Sterol inhibitor (DMI) fungicides such as myclobutanil (Rally), tebuconazole (Elite), and triadimefon (Bayleton) give you both protectant and curative action, moving into tissue to stop mycelial spread. [6] They work well and see wide use, but resistance management means rotating them against other modes of action. Cornell and WSU both cap it at two to three consecutive applications of any single FRAC group. [2][3]

QoI (strobilurin) fungicides like azoxystrobin (Abound) and trifloxystrobin (Flint) hit hard but carry serious resistance risk, because E. necator develops resistance to them fast. FRAC Group 11 resistance is documented in multiple U.S. grape states. Treat these as reserve tools, not routine ones. [6]

Potassium bicarbonate (Kaligreen, Armicarb) is an OMRI-listed contact material that kills existing mycelium on contact and fits an organic rotation well. It breaks down quickly and comes with minimal pre-harvest restrictions. For a Concord block under moderate pressure, a rotation of sulfur, potassium bicarbonate, and copper gives you workable organic control.

Pre-mixed biologicals like Bacillus subtilis (Serenade) have shaky efficacy data on grape powdery mildew.
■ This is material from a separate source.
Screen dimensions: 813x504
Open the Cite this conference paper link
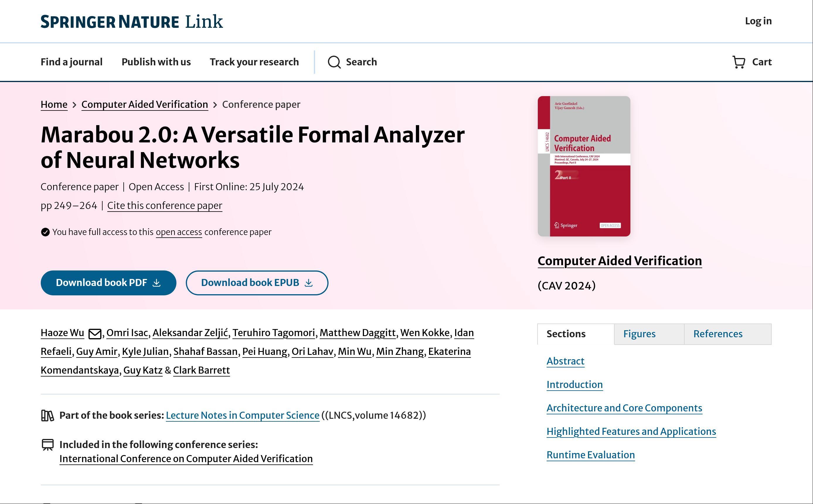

Using them isn't wrong. Just don't lean on them as your main tool when pressure climbs.

How do you track spray applications and stay compliant with worker safety rules?

Every pesticide application in a commercial U.S. vineyard falls under the EPA's Worker Protection Standard (WPS), codified at 40 CFR Part 170. The WPS requires restricted-entry intervals (REIs) posted at the treated area, annual worker safety training, and application records kept for two years from the date of application. [7]
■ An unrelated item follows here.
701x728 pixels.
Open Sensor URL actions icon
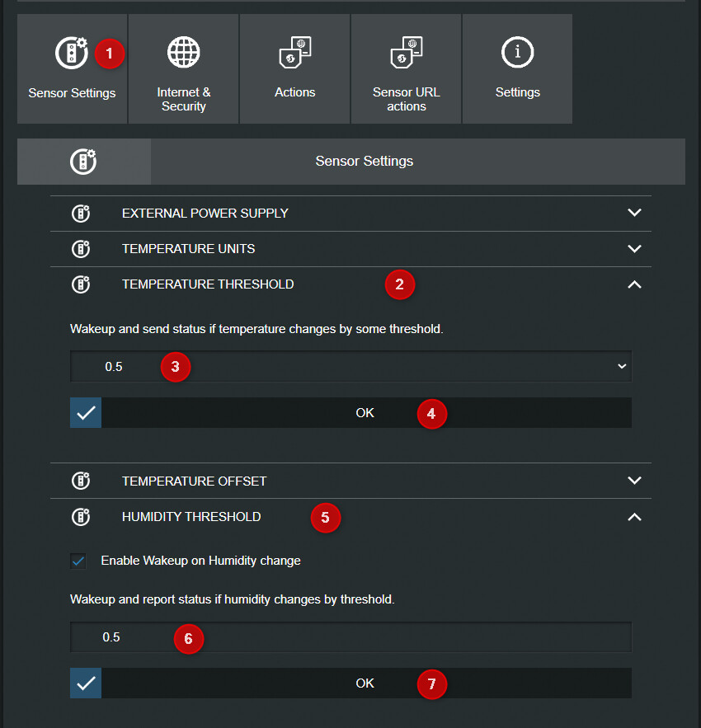(407, 52)
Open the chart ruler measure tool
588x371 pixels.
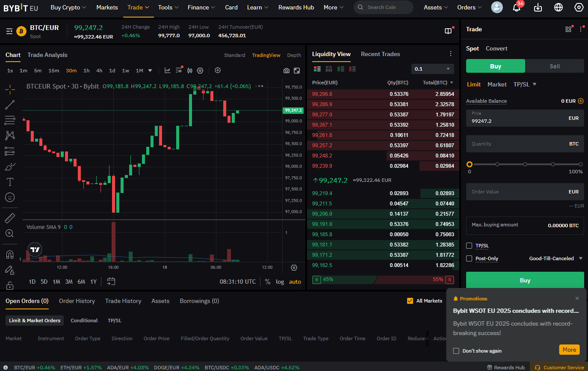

For powdery mildew sprays, the REI on most sulfur products is 24 hours. Some sterol inhibitors run 24 hours, others 48. Strobilurin REIs vary by product. Check the label. The label is a federal legal document, and "the label is the law" is literally true under FIFRA, which makes it unlawful "to use any registered pesticide in a manner inconsistent with its labeling." [8]
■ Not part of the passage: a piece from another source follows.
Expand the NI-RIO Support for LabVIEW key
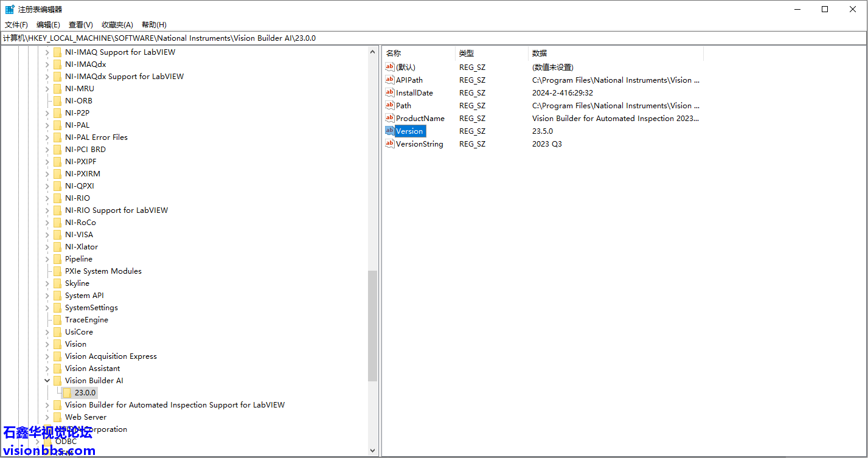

State record-keeping rules often go past the federal WPS floor. New York requires records with the pesticide registration number, rate applied, total amount used, and treated acreage. California's DPR requires use reports filed with the county Agricultural Commissioner within 30 days of application for certain pesticides. [9] Check what your own state demands.

A good spray record captures the application date and time, product name and EPA registration number, FRAC code, rate per acre, total volume mixed, treated block and acreage, applicator name, target pest, re-entry interval, and pre-harvest interval. Tracking one block on paper? A binder works fine. Managing several blocks across a season is where digital record-keeping closes the gap between meaning to document and actually doing it. VitiScribe was built for that field-to-record workflow.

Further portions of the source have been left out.